On WebGL, `ConvaiVisionPublisher` bypasses the frame source entirely and publishes the browser canvas directly via `canvas.captureStream()`. The WebRTC and Convai processing layers are identical across all platforms.

### Key concepts

| Concept             | What it means                                                                                                                                                                             |
| ------------------- | ----------------------------------------------------------------------------------------------------------------------------------------------------------------------------------------- |
| **Frame Source**    | A `MonoBehaviour` that captures frames and exposes them as a Y-flipped `RenderTexture`. Three built-in implementations cover Unity cameras, physical webcams, and Meta Quest passthrough. |
| **Publish Policy**  | Controls the client-side frame rate and bitrate used when streaming to Convai. Does not control which AI model or vision provider is used on the backend.                                 |
| **Video Track**     | A WebRTC video track published to the active Convai room. Identified by the **Track Name** field on `ConvaiVisionPublisher` (default: `"unity-scene"`).                                   |
| **Room Connection** | Vision only publishes when `ConvaiRoomManager` is connected with **Connection Type** set to **Video**. Audio-only connections do not carry video.                                         |

### Component placement

Understanding which component belongs where prevents the most common setup mistakes.
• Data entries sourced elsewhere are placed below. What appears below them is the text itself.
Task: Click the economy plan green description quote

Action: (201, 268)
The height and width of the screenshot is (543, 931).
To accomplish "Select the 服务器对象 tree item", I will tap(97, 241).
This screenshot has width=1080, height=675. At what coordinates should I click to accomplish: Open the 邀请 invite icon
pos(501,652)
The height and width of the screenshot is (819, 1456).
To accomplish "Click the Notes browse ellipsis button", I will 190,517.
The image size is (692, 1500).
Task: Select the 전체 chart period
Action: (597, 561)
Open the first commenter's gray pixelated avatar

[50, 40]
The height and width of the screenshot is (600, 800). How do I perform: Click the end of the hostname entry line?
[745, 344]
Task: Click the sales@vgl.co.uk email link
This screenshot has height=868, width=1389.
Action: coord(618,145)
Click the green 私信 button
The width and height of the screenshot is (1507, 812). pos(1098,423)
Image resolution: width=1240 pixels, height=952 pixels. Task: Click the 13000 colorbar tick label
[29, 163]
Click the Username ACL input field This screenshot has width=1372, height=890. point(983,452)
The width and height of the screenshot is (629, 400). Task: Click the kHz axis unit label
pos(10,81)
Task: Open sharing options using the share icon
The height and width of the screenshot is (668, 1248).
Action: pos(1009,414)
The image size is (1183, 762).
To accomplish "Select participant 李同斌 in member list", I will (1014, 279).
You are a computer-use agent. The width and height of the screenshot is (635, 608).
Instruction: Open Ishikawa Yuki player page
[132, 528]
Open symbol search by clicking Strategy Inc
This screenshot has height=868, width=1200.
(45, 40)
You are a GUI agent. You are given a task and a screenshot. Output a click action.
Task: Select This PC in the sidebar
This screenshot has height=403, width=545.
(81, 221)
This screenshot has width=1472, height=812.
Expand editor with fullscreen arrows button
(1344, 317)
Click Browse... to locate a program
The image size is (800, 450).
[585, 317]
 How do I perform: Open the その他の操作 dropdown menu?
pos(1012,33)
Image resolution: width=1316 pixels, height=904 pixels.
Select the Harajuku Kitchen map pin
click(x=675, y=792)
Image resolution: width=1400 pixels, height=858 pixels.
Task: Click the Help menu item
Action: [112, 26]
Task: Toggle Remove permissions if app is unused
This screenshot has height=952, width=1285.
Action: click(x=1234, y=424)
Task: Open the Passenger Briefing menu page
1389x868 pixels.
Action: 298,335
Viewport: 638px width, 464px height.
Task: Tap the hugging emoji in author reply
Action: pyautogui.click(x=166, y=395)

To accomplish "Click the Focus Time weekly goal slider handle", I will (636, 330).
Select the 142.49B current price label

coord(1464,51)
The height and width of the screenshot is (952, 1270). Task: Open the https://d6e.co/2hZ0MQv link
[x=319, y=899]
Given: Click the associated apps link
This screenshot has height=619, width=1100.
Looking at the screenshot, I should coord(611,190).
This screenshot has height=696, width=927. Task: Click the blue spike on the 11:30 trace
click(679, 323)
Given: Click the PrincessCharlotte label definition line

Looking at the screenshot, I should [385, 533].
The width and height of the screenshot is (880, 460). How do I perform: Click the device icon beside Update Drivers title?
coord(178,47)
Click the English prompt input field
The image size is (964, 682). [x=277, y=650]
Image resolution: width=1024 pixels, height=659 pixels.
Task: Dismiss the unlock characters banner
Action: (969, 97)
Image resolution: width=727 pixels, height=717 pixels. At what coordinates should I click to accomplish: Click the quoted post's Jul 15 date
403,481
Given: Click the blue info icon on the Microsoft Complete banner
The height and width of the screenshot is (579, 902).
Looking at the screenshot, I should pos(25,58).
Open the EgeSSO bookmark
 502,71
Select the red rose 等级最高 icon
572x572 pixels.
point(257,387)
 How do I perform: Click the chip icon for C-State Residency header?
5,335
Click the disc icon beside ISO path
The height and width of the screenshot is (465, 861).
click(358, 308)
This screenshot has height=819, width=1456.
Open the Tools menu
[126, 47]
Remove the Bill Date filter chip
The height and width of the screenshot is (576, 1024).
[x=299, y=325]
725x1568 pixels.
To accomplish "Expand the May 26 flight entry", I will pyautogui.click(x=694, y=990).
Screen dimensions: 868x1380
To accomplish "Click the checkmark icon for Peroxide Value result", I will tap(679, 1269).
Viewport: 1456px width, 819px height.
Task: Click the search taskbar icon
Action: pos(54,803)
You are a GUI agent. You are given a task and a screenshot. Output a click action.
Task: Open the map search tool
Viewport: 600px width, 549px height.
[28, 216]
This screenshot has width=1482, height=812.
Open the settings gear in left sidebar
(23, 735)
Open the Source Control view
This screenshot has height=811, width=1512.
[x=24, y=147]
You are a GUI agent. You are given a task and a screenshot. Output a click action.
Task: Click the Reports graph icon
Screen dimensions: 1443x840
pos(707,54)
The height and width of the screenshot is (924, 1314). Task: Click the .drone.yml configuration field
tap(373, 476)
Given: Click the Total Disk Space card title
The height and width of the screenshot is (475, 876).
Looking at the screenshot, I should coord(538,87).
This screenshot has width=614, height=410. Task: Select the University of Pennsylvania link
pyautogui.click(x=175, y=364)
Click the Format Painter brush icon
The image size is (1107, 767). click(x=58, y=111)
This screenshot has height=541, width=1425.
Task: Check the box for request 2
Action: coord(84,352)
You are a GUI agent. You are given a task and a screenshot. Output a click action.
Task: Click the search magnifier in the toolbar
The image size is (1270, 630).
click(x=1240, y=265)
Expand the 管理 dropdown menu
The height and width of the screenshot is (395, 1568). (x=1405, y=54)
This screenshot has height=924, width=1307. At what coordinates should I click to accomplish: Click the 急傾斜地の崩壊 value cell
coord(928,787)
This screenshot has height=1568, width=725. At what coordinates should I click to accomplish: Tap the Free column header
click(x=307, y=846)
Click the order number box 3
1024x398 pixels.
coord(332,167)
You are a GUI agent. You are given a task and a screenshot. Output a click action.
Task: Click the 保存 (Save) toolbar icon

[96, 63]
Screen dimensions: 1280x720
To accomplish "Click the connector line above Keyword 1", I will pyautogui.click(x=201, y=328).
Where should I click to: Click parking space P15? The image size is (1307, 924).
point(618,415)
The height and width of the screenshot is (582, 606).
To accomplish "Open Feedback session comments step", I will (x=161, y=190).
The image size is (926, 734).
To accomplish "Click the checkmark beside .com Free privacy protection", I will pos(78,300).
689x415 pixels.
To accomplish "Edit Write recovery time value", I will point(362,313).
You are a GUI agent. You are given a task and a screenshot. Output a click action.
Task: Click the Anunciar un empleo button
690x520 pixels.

| Component                 | Where to place it                         | Notes                                        |
| ------------------------- | ----------------------------------------- | -------------------------------------------- |
| `ConvaiRoomManager`       | Any persistent scene GameObject           | **Connection Type** must be set to **Video** |
| `ConvaiVisionPublisher`   | Any persistent scene GameObject           | Typically placed on or near the NPC's root   |
| `CameraVisionFrameSource` | Same or child GameObject as the publisher | One per capture source                       |
| `WebcamVisionFrameSource` | Same or child GameObject as the publisher | One per capture source                       |
| `QuestVisionFrameSource`  | Same or child GameObject as the publisher | Meta Quest 3 / 3S only; requires Meta XR SDK |
| `VisionDebugPreview`      | Any scene GameObject                      | Editor-only; auto-disabled in player builds  |

### Startup sequence

When `ConvaiRoomManager` connects with **Connection Type** set to **Video**, the following occurs automatically for `AutoCompatible`, `HighResponsiveness`, and `LowOverhead` policies:

1. `ConvaiRoomManager` establishes a Video connection to Convai.
2. `ConvaiVisionPublisher` detects the active room and resolves the frame source via `GetComponent` or `GetComponentsInChildren`.
3. The frame source starts capture and signals `Ready`. For `CameraVisionFrameSource`, this renders the assigned camera (or `Camera.main`) into a `RenderTexture`.
4. `VisionPublishCoordinator` applies the selected publish policy (for example, `AutoCompatible`: 10 fps, 750 kbps) and begins forwarding frames to the video pipeline.
5. A WebRTC video track named `"unity-scene"` is published to the Convai room. `ConvaiVisionPublisher.IsPublishing` becomes `true` and the `VideoTrackPublished` domain event fires.

For the `Manual` policy, step 5 does not happen automatically — call `EnablePublishing(true)` from a script to start publishing.

### Next steps

{% content-ref url="/pages/XSaPw0kFVyXD2NbMU5k2" %}
[Vision quick start](/api-docs/plugins-and-integrations/convai-unity-sdk/features/vision/quick-start.md)
{% endcontent-ref %}

{% content-ref url="/pages/ae0edd0be3d5b82330547283ee17259071673848" %}
[Vision frame sources](/api-docs/plugins-and-integrations/convai-unity-sdk/features/vision/frame-sources.md)
{% endcontent-ref %}

{% content-ref url="/pages/35fce4a7255d7ee06c08b0cc4b37b598f89f6068" %}
[Vision scripting API](/api-docs/plugins-and-integrations/convai-unity-sdk/features/vision/scripting-api.md)
{% endcontent-ref %}


---

# Agent Instructions
This documentation is published with GitBook. GitBook is the documentation platform designed so that both humans and AI agents can read, navigate, and reason over technical content effectively. Learn more at gitbook.com.

## Querying This Documentation
If you need additional information that is not directly available in this page, you can query the documentation dynamically by asking a question.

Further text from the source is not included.